Les marathoniens, des hommes attirants ? Si des joggeuses s'en amusent en publiant des clichés sur Instagram (voir plus bas), c'est une étude qui tente de le démontrer. Les chercheurs mettent en corrélation le potentiel reproductif des coureurs de fonds avec leurs performances sportives.



C'est au département d'anthropologie biologique de l'université de Cambridge que les recherches ont été menées. Les prestations de 542 coureurs (439 hommes et 103 femmes) ont été analysées. Le constat? Les plus performants ont été exposés avant la naissance à un taux plus élevé de testostérone. Du point de vue évolutionnaire, ces hommes présentent donc certains avantages, comme un plus grand nombre de spermatozoïdes, une libido plus prononcée et un cœur plus solide. Le marathonien ne serait donc pas efficace que pour le sport d'endurance, mais aussi pour la reproduction.

D'ailleurs, lorsqu'on se replonge dans la vie de nos lointains ancêtres chasseurs et cueilleurs, la « femelle » repérait vraisemblablement son partenaire sexuel à sa capacité à courir (un critère important qui permet de se procurer plus facilement à manger). « L’observation d’un lien entre l’habileté dans la course d’endurance et le potentiel reproductif suggère que les femmes à l’époque des chasseurs-cueilleurs ont pu observer la course comme le signe d’un bon partenaire de reproduction », explique l’auteur principal de l’étude, le Dr. Danny Longman.

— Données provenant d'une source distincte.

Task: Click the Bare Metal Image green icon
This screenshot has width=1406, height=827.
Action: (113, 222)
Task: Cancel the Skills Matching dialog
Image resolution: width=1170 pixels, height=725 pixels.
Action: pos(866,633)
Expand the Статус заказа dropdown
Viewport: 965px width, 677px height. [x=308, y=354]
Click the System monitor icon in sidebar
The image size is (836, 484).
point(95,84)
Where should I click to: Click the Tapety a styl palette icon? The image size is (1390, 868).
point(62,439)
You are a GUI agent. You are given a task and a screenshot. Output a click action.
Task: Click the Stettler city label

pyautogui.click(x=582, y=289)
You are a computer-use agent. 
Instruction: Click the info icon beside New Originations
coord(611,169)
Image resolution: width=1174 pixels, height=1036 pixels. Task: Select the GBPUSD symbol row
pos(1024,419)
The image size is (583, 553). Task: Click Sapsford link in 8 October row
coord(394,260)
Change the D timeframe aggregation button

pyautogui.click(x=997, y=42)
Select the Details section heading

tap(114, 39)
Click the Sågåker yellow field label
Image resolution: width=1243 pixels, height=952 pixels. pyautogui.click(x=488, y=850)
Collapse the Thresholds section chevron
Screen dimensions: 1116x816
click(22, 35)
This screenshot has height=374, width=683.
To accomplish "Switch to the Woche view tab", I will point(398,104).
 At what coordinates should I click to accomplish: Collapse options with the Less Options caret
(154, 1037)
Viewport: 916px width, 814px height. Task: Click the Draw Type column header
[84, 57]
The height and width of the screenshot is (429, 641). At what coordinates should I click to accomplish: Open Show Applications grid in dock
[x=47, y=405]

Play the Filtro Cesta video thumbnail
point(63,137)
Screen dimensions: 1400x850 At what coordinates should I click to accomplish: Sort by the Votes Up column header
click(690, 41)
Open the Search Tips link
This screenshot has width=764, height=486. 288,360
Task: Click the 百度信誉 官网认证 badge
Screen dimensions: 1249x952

Tout serait-il lié à la longueur de l'index?

Visiblement, les mains des hommes en disent long sur leurs capacités de reproduction. Les chercheurs ont donc mesuré la longueur des doigts d'un grand nombre de marathoniens.

Il s'agit de « l'indice de Manning », le rapprochement entre la taille de l'index et l'exposition à la testostérone prénatale. Donc en gros, cela voudrait dire que les hommes aux grands index sont de bons reproducteurs. Ce qui est le cas, selon les recherches, pour les marathoniens les plus performants.